> _Data for the task_
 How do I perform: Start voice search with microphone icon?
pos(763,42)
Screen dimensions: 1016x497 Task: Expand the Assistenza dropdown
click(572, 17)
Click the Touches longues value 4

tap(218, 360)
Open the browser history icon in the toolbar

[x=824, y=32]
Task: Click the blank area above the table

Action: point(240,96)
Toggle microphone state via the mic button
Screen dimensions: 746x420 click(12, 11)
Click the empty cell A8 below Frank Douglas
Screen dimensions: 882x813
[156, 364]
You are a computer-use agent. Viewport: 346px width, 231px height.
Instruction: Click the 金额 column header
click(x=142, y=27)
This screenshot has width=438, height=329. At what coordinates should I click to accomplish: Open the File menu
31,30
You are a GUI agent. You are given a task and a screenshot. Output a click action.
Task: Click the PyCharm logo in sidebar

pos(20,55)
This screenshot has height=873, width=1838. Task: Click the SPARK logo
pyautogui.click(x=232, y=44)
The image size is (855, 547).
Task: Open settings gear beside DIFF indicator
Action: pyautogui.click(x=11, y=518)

> _Exercise task_
Can you rewrite the items above as a JSON list of strings, with one string for each line and blank lines left out?

> _Exercise result_
[
  " How do I perform: Start voice search with microphone icon?",
  "pos(763,42)",
  "Screen dimensions: 1016x497 Task: Expand the Assistenza dropdown",
  "click(572, 17)",
  "Click the Touches longues value 4",
  "tap(218, 360)",
  "Open the browser history icon in the toolbar",
  "[x=824, y=32]",
  "Task: Click the blank area above the table",
  "Action: point(240,96)",
  "Toggle microphone state via the mic button",
  "Screen dimensions: 746x420 click(12, 11)",
  "Click the empty cell A8 below Frank Douglas",
  "Screen dimensions: 882x813",
  "[156, 364]",
  "You are a computer-use agent. Viewport: 346px width, 231px height.",
  "Instruction: Click the 金额 column header",
  "click(x=142, y=27)",
  "This screenshot has width=438, height=329. At what coordinates should I click to accomplish: Open the File menu",
  "31,30",
  "You are a GUI agent. You are given a task and a screenshot. Output a click action.",
  "Task: Click the PyCharm logo in sidebar",
  "pos(20,55)",
  "This screenshot has height=873, width=1838. Task: Click the SPARK logo",
  "pyautogui.click(x=232, y=44)",
  "The image size is (855, 547).",
  "Task: Open settings gear beside DIFF indicator",
  "Action: pyautogui.click(x=11, y=518)"
]